Je ne sais pas ce que l'arrestation du financier du génocide pourrait occasionner sur le plan judiciaire. Cela aura-t-il des répercussions sur d’autres personnalités rwandaises de premier plan qui vivent aussi en France comme Agathe Habyarimana Kanziga* ? [*Agathe Kanziga, veuve du président Juvénal Habyarimana, que la justice française a refusé d'extrader en 2011, est souvent présentée comme l'une des dirigeantes de l'"akazu", le premier cercle du pouvoir hutu qui, selon ses accusateurs, a planifié et mis en œuvre le génocide, NDLR.]
Les familles Habyarimana et Kabuga sont très liées : deux des fils Habyarimana ont notamment épousé deux des filles Kabuga.
Euronews : Est-ce que vous avez été surpris en apprenant que Félicien Kabuga avait été arrêté sur le territoire français ?

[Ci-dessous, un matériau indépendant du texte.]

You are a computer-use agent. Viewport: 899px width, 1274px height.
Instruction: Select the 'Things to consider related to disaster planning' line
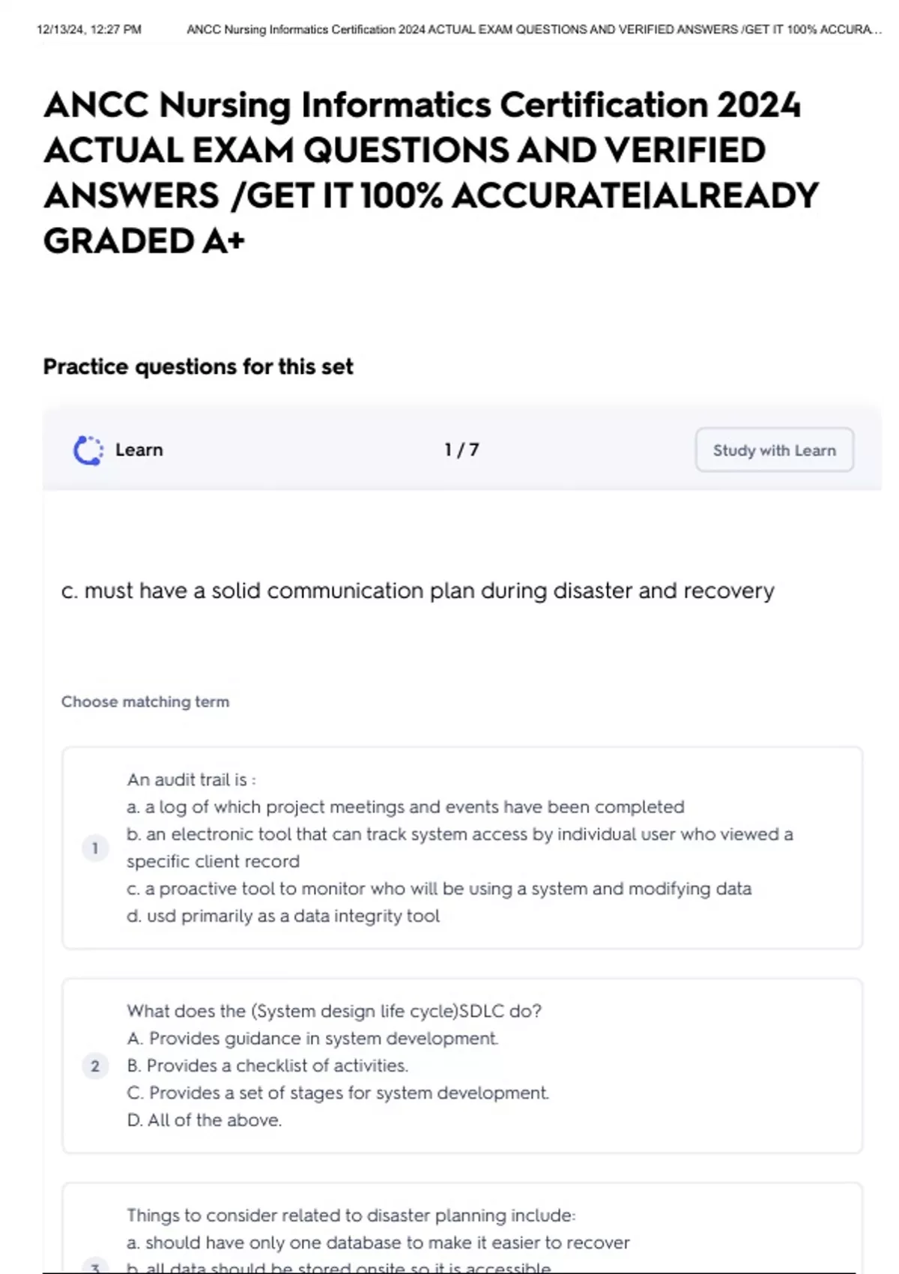[x=351, y=1215]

Alain Gauthier : Oui, même si on aurait pu se douter qu’il avait toujours des liens avec la France : ses enfants vivent ici, la famille Habyarimana aussi. Nous savons qu'un bon nombre de personnes de l'"akazu" vivent encore en France. Mais certains le disait protégé à l'étranger notamment au Kenya.
Nous avions espéré qu'il aurait pu être appréhendé il y a un ou deux ans lors du décès de son épouse : nous avions signalé à la police française qu’il risquait de venir aux obsèques. Peut-être était-il déjà en France à ce moment-là. Je pense que nous en saurons davantage prochainement. Néanmoins je pense que la police française aurait tout de même pu essayer de mettre en place une souricière pour l'appréhender plus tôt dans la mesure où sa famille vit ici. Mais enfin, il a été finalement arrêté, et nous nous en réjouissons.
Euronews : Vous travaillez depuis près de vingt ans pour retrouver les génocidaires rwandais présumés vivant sur le sol français pour qu'ils rendent des comptes devant la justice, et en mémoire des victimes. Vous avez déjà déposé des dizaines de plaintes. Peut-on dire que la France est une terre de refuge pour les anciens génocidaires rwandais ?
Alain Gauthier : Oui, je crois que c’est assez évident. Avant même la présence de Félicien Kabuga sur le sol français, on disait déjà que la France était une terre d’accueil pour les génocidaires rwandais. Nous avons déposé une trentaine de plaintes contre de présumés génocidaires vivant en France mais nous pourrions en déposer beaucoup plus si nous avions le temps et les moyens d’enquêter. Ceci dit, malgré tout cela, ça reste étonnant de retrouver Félicien Kabuga sur le sol français. Je n’aurais jamais osé espérer qu’on le retrouve chez nous.
Euronews : D'après vous, combien de génocidaires présumés, qui auraient joué un rôle dans la planification du génocide des Tutsi au Rwanda, vivraient aujourd’hui en France ?
Alain Gauthier : C’est très difficile à dire. Nous avons déposé une trentaine de plaintes. Nous en avons d’autres en préparation mais cela nous demande tellement de travail et d’investigation, des déplacements et des séjours au Rwanda, que ça devient aujourd'hui compliqué pour nous. Et puis 26 ans après le génocide, il est difficile de retrouver des témoins, les mémoires s’effacent. Il est certains qu'il y a beaucoup plus de présumés génocidaires en France que les plaintes déposées. Il y a des régions françaises où ils sont nombreux. Mais nous n’avons pas les moyens d’investiguer davantage.
Euronews : Est-ce que vous avez néanmoins une estimation du nombre qu'ils pourraient être ?
Alain Gauthier : Si je répondais une centaine, je ne sais pas si je me tromperai. C’est en tout cas fort probable.
Euronews : En quelques mots, comment peut-on expliquer qu’on retrouve autant de génocidaires rwandais présumés sur le sol français ?
Alain Gauthier : Un certain nombre d’entre eux appartenaient à la haute société rwandaise qui avait des liens très étroits avec la France. Les familles de Juvénal Habyarimana et de François Mitterrand étaient par exemple liées ; un certain nombre de ces personnes ont fait leurs études en France, certains militaires ont été formés dans des écoles françaises... Il y avait donc des liens étroits entre le gouvernement et les responsables politiques français de 1994, et les responsables politiques du Rwanda, les gros commerçants, etc. Ce n’est donc pas étonnant de les retrouver aujourd’hui sur le sol français.